SÉRIE D'EXERCICES:
**1.** Répondez aux questions suivantes à partir du texte sur le colloque de Brazzaville :
(a) Qui assure la modération ?
(b) Avec quelle université Belinda Ayessa co-organise-t-elle le colloque ?
(c) À quelle époque le royaume du Kongo a-t-il atteint son apogée ?
**2.** Résumez en deux phrases le texte sur le colloque de Brazzaville.
**3.** Poursuivez la rédaction du texte sur le colloque de Brazzaville à partir de sa dernière phrase.

------ SECTION DE TEXTE

Colloque scientifique interdisciplinaire de Brazzaville

LE PROFESSEUR THEOPHILE OBENGA LIVRE A LA COMMUNAUTE SCIENTIFIQUE « L’ANATOMIE DU POUVOIR KONGO »

Modérateur : Pr Antoine Manda Tchebwa du CICIBA

Pour Belinda Ayessa, la marraine du Colloque et co-organisatrice avec l’Université Marien Ngouabi de Brazzaville, aux côtés de l’UNESCO, « il était important qu’on associât des personnalités et des institutions dont l’expertise et l’intérêt sont au fait de ce sujet ». Avec la présence, en l’ouverture du Colloque, d’un monument de la science historique comme le Professeur Théophile Obenga, ce pari a été gagné. Sa leçon académique inaugurale, véritable florilège d’informations de dernière main sur la gestion du pouvoir en pays kongo, depuis la nuit des temps, est un apport essentiel dans la réécriture de l’histoire du Kongo, un royaume emblématique qui a atteint son apogée dans la proximité du Moyen-Âge européen.

------------
------ EXTRAIT DE DONNÉES

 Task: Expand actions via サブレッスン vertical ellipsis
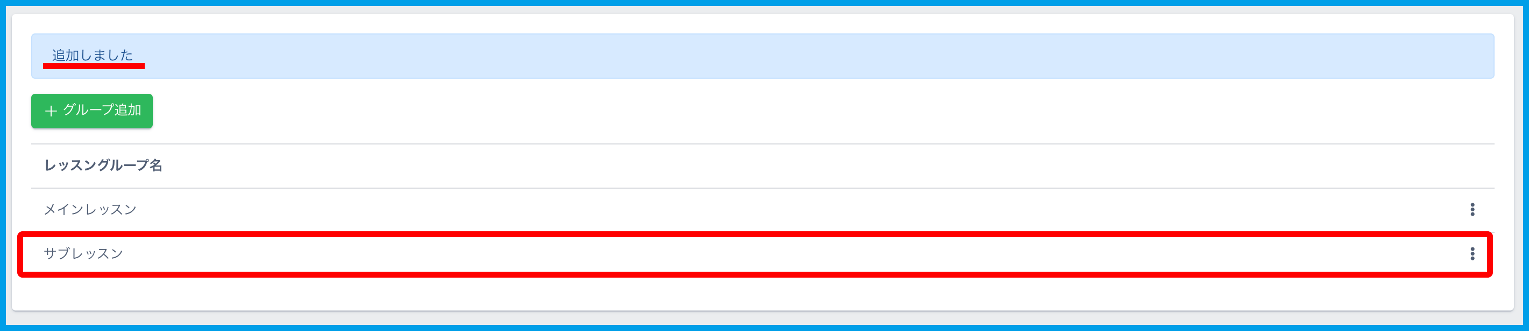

------------

RÉPONSES PAR EXERCICE:
**1.**
(a) Le Pr Antoine Manda Tchebwa, du CICIBA.
(b) L'Université Marien Ngouabi de Brazzaville.
(c) Dans la proximité du Moyen-Âge européen.

**2.** Le Professeur Théophile Obenga a livré « L'anatomie du pouvoir kongo » à l'ouverture du Colloque scientifique interdisciplinaire de Brazzaville, co-organisé par Belinda Ayessa et l'Université Marien Ngouabi aux côtés de l'UNESCO. Sa leçon académique inaugurale, riche d'informations de dernière main sur la gestion du pouvoir en pays kongo, constitue un apport essentiel à la réécriture de l'histoire du royaume du Kongo.

**3.**
Exceptionnel à tous égards, cette séquence articulée sur le mode d’une geste inaugurale, modérée avec une maîtrise remarquable par l’un des invités d’honneur du Colloque, le professeur Antoine Manda Tchebwa, Directeur Général du CICIBA, venu de Libreville, a donné lieu à une revisitation suffisamment instruite de l’intimité du pouvoir au cœur de la société kongolaise précoloniale.

Au-delà de la rigidité de ses prédicats, cette introduction magistrale a le mérite d’avoir impulsé le protocole épistémologique du Colloque des exigences d’un savoir « discipliné », articulé sur la base des acquis questionnés avec méthode, rigueur, objectivité, affranchis de détachement ethniciste (« la tribu ne sauve pas la tribu », a déclaré Obenga). Autrement dit, pour exister dans le récit de l’histoire humaine, la tribu n’a pas besoin d’une auto-exaltation narcissique, car reposant sur des bases foncièrement idéologiques, dogmatiques. Qui plus est, celle-ci étant incapable de s’élever à l’objectivité. C’est « le plus grand qui la protège (la tribu) et la sauve, c’est-à-dire la nation, l’humanité. » Humanité entendue ici comme entité englobante qui porte l’estampille de l’histoire holiste de l’Homme épicène dans la conscience d’un récit intelligible pour tous et partagé en contrepoint d’une vérité vraie et unique.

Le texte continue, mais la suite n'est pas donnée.